*TO DO*. Look for the word "computer" in the entries and copy every line where it shows up.

[[ PROVIDED INFORMATION open ]]

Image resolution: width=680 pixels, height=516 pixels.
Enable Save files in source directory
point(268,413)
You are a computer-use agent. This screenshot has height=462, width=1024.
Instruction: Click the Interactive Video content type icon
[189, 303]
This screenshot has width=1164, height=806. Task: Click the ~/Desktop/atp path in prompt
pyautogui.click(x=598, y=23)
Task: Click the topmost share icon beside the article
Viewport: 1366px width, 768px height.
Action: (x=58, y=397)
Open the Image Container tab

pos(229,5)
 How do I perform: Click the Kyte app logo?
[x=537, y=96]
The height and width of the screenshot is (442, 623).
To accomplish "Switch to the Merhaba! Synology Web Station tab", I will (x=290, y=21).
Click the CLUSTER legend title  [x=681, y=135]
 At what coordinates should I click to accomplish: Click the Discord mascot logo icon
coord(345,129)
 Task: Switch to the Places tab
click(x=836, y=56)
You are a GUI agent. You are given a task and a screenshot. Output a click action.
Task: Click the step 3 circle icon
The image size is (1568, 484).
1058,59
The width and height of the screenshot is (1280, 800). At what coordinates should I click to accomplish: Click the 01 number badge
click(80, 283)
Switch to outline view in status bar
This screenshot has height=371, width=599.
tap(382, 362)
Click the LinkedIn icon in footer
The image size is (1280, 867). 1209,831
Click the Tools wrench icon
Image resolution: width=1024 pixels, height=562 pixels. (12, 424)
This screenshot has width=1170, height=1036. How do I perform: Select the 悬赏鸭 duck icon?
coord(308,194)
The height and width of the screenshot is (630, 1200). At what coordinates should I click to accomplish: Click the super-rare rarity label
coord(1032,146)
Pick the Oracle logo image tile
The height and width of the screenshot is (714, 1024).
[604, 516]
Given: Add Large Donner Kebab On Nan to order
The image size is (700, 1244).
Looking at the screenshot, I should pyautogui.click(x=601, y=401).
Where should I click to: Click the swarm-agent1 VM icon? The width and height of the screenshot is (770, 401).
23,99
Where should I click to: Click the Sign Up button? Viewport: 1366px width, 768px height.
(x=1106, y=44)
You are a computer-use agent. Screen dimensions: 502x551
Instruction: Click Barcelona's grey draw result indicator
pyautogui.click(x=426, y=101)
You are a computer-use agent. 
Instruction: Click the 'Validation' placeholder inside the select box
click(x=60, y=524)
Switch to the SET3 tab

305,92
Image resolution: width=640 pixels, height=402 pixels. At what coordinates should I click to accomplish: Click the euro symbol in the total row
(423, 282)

[[ PROVIDED INFORMATION closed ]]

*ANSWER BELOW*.
You are a computer-use agent. This screenshot has height=462, width=1024.
You are a computer-use agent. Screen dimensions: 502x551
You are a computer-use agent. 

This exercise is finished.